──────── PROVIDED DATA ────────

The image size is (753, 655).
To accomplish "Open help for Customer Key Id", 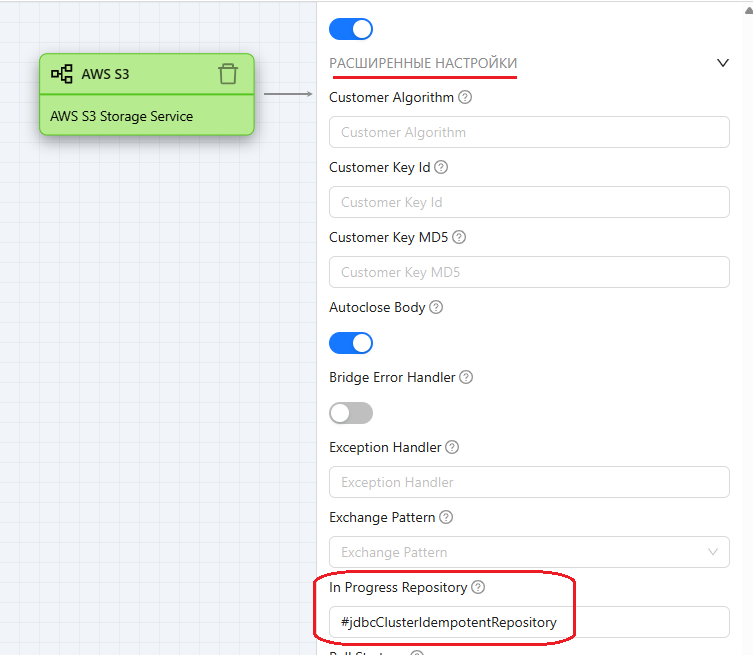I will click(441, 168).
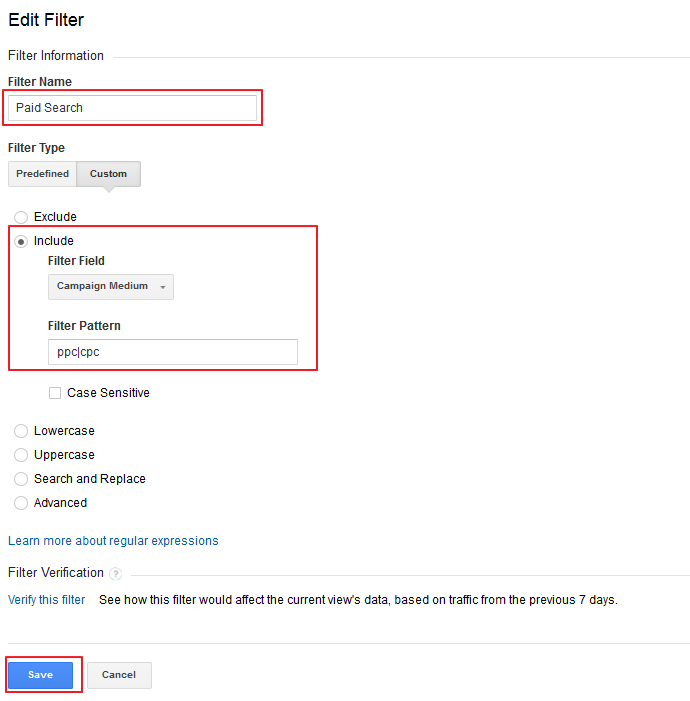The width and height of the screenshot is (690, 701).
Task: Enable the Case Sensitive checkbox
Action: tap(55, 393)
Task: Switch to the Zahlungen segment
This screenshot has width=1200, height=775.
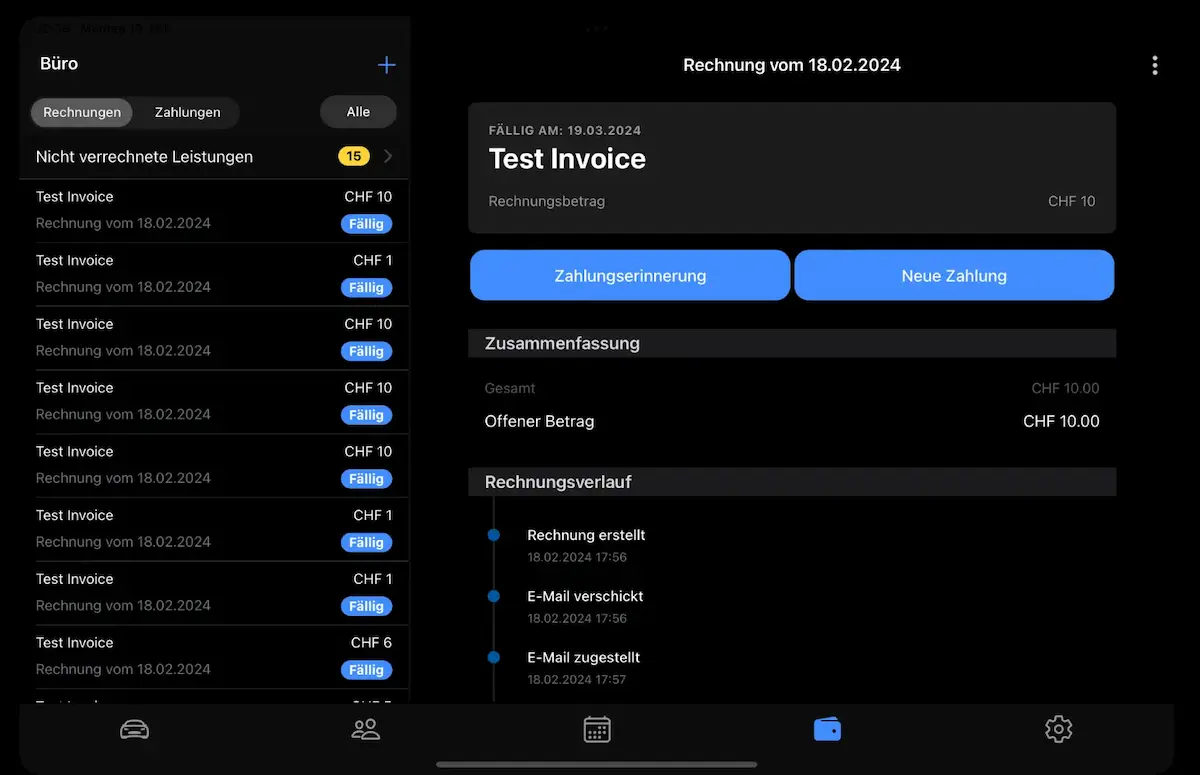Action: pos(187,112)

────────

**YOUR GOAL**
Leave the pictures aside and print exactly, and only, the lines from the one with "Task: Switch to the Zahlungen segment" through the end of the data, both included.

**ANSWER TO THIS PROBLEM**
Task: Switch to the Zahlungen segment
This screenshot has width=1200, height=775.
Action: pos(187,112)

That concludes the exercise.